◆ GEGEBENER TEXT ◆
------------------------------------------------------------

Name und Symbol einer physikalischen Größe sollen keinen Bezug zu einer bestimmten Einheit herstellen. Bezeichnungen wie „Literleistung“ sind zu vermeiden.

Verbreitung und Verwendung

Das SI ist in der ganzen Welt verbreitet. In den meisten Industrieländern ist sein Gebrauch für den amtlichen und geschäftlichen Verkehr gesetzlich vorgeschrieben. Ausnahme unter den Industriestaaten sind die USA, wo das SI zwar gilt, im amtlichen und geschäftlichen Verkehr aber auch das angloamerikanische Maßsystem (customary units) zugelassen ist.

Neben den SI-Einheiten werden oft weitere Einheiten verwendet, die keine SI-Einheiten sind. Das Internationale Büro für Maß und Gewicht (BIPM) definiert selbst eine Reihe von Einheiten, die „zur Verwendung mit dem SI zugelassen“ sind, z. B. Hektar, Liter, Minute, Stunde und Winkelgrad. Darüber hinaus gibt es landesspezifisch weitere gesetzlich zugelassene Einheiten, meist für spezielle Zwecke. In der Europäischen Union und der Schweiz sind dies z. B. Tex und Dioptrie.

In einigen Bereichen sind vom SI abweichende Einheiten gebräuchlich und meist auch amtlich zugelassen: In der Schiff- und Luftfahrt werden nicht-SI-konforme Einheiten für Flughöhe (Fuß), Entfernungen (Seemeile) und Geschwindigkeiten (Knoten) verwendet. In Teilgebieten der Physik sind unterschiedliche natürliche Einheiten gebräuchlich, in der Elektrodynamik teilweise noch das Gauß’sche CGS-System.

------------------------------------------------------------

◆ BEREITGESTELLTE DATEN ◆
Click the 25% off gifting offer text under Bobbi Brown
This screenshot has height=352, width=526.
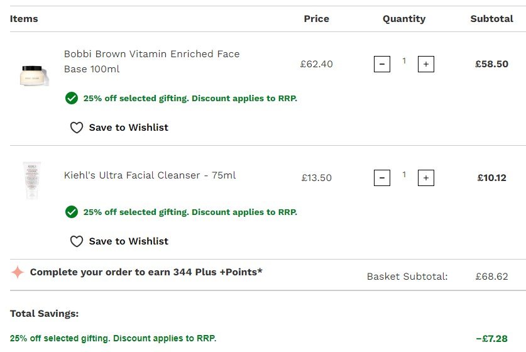coord(190,98)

------------------------------------------------------------

◆ DEINE AUFGABE ◆
Welcher Industriestaat erlaubt laut dem gegebenen Text im amtlichen und geschäftlichen Verkehr neben dem SI auch das angloamerikanische Maßsystem?

◆ GELÖSTE AUFGABE ◆
Die USA.